**What needs to be done:** Render the stretch of the data below from the line containing "The width and height of the screenshot is (786, 593)." through the end of the data, both ends included, as a Markdown table with the columns Row and Line, skipping any blank lines.

**Data on locating visible targets:**

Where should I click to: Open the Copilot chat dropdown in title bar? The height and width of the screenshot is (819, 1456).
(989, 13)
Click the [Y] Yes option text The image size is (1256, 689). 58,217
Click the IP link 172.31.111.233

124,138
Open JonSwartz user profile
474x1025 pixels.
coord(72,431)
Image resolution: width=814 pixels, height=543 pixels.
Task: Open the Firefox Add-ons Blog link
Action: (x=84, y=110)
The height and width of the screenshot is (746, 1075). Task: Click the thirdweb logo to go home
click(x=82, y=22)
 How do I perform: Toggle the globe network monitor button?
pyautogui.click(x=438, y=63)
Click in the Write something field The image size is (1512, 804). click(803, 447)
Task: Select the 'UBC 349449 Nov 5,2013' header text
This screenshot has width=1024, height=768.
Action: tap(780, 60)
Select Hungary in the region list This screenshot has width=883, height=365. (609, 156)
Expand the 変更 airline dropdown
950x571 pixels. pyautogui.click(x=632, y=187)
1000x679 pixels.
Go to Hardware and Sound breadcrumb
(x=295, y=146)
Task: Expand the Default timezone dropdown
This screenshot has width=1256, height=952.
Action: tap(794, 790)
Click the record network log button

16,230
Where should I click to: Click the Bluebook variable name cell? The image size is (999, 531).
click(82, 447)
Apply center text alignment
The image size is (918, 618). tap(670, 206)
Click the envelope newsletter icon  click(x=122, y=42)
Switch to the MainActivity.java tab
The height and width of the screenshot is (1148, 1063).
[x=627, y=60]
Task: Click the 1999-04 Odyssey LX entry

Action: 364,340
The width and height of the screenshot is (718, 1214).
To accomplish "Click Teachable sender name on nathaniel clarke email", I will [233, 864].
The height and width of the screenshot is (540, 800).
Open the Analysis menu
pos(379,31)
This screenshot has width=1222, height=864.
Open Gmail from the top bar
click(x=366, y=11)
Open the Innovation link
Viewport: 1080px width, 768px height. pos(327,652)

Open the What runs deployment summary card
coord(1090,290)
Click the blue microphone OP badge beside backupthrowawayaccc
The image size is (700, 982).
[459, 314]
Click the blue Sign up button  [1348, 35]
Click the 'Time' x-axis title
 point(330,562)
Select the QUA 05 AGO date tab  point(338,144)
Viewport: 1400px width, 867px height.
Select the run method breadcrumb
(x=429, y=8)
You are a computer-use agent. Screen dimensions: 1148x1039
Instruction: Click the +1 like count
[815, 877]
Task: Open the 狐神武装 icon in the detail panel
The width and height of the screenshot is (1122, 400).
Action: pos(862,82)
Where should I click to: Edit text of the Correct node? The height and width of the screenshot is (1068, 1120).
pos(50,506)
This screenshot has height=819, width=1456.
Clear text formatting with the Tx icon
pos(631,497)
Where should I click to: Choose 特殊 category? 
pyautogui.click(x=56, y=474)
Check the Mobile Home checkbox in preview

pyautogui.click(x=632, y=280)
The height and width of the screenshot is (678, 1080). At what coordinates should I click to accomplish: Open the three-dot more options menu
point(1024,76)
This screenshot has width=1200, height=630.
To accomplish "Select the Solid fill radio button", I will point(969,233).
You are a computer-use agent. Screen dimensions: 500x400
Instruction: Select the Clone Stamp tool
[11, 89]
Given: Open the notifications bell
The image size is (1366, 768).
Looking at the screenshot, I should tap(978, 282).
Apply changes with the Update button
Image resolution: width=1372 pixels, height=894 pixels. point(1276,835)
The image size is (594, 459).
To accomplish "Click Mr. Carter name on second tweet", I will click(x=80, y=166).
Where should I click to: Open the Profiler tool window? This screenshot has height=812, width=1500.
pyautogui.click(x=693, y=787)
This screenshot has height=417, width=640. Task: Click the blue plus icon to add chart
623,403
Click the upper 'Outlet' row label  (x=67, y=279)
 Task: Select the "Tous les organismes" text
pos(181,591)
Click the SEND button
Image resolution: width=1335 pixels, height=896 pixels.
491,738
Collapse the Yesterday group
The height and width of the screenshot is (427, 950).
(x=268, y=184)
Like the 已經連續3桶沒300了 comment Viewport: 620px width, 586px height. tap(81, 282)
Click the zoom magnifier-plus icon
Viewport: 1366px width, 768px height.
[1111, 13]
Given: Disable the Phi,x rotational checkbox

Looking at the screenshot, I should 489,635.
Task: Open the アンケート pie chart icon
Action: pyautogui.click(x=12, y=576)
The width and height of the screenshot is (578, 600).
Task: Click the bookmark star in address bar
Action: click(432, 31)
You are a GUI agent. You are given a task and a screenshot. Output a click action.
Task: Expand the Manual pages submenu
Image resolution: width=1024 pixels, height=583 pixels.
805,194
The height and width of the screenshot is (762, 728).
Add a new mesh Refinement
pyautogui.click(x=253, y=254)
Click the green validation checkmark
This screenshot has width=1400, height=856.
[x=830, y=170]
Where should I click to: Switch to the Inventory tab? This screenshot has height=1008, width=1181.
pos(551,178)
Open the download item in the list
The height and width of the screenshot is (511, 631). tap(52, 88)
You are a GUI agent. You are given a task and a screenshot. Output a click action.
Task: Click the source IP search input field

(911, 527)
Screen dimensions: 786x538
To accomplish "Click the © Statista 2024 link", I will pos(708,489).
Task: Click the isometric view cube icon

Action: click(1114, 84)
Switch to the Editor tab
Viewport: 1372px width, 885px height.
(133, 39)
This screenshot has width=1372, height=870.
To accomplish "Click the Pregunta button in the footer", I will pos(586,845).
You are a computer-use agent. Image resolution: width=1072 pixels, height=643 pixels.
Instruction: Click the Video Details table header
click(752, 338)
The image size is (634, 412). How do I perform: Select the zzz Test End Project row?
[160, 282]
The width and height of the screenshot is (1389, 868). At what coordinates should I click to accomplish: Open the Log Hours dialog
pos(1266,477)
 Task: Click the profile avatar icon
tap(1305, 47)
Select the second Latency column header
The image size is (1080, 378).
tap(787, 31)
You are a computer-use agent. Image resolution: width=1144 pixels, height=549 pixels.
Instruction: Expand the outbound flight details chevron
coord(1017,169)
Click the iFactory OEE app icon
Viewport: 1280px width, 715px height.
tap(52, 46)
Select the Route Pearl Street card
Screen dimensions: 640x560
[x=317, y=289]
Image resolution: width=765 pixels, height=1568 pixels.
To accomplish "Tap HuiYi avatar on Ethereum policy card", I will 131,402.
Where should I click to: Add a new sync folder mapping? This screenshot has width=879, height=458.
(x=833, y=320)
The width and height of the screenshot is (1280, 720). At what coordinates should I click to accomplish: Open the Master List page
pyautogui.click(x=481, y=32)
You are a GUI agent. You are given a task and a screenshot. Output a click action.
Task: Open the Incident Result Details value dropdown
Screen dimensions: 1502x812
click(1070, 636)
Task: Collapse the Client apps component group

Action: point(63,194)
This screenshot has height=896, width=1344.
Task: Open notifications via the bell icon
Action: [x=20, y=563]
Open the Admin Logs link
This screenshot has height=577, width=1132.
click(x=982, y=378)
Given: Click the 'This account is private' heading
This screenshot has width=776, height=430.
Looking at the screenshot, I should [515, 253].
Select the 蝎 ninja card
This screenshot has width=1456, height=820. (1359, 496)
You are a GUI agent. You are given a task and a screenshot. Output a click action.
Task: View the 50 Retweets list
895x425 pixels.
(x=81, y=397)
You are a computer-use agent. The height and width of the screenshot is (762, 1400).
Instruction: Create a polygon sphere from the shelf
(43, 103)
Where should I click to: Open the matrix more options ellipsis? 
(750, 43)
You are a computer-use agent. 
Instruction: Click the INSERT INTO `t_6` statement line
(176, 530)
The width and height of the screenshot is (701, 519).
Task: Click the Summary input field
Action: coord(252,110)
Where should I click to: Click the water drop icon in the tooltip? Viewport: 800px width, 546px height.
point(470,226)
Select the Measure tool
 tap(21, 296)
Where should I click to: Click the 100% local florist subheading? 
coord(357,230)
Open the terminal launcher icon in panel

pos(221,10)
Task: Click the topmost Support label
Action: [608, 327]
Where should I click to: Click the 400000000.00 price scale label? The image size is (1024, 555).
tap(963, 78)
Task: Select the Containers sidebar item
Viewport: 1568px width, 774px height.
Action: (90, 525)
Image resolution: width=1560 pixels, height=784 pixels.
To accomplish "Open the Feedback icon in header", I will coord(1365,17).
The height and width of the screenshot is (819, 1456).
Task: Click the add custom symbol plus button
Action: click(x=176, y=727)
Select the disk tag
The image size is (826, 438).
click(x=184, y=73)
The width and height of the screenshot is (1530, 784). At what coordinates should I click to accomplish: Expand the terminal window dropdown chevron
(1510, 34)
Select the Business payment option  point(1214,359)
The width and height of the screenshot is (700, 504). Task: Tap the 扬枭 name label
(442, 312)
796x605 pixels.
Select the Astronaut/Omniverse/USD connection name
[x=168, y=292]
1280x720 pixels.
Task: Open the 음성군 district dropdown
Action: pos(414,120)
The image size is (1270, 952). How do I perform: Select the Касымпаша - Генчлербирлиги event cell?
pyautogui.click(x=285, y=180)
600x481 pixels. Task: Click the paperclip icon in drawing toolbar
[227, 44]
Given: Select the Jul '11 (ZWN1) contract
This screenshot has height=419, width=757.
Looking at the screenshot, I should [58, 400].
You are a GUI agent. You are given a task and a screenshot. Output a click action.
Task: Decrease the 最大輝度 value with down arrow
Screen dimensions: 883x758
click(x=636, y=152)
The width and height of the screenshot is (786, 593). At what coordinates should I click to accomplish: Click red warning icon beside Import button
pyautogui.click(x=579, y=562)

**Solution below:**
| Row | Line |
|---|---|
| 1 | The width and height of the screenshot is (786, 593). At what coordinates should I click to accomplish: Click red warning icon beside Import button |
| 2 | pyautogui.click(x=579, y=562) |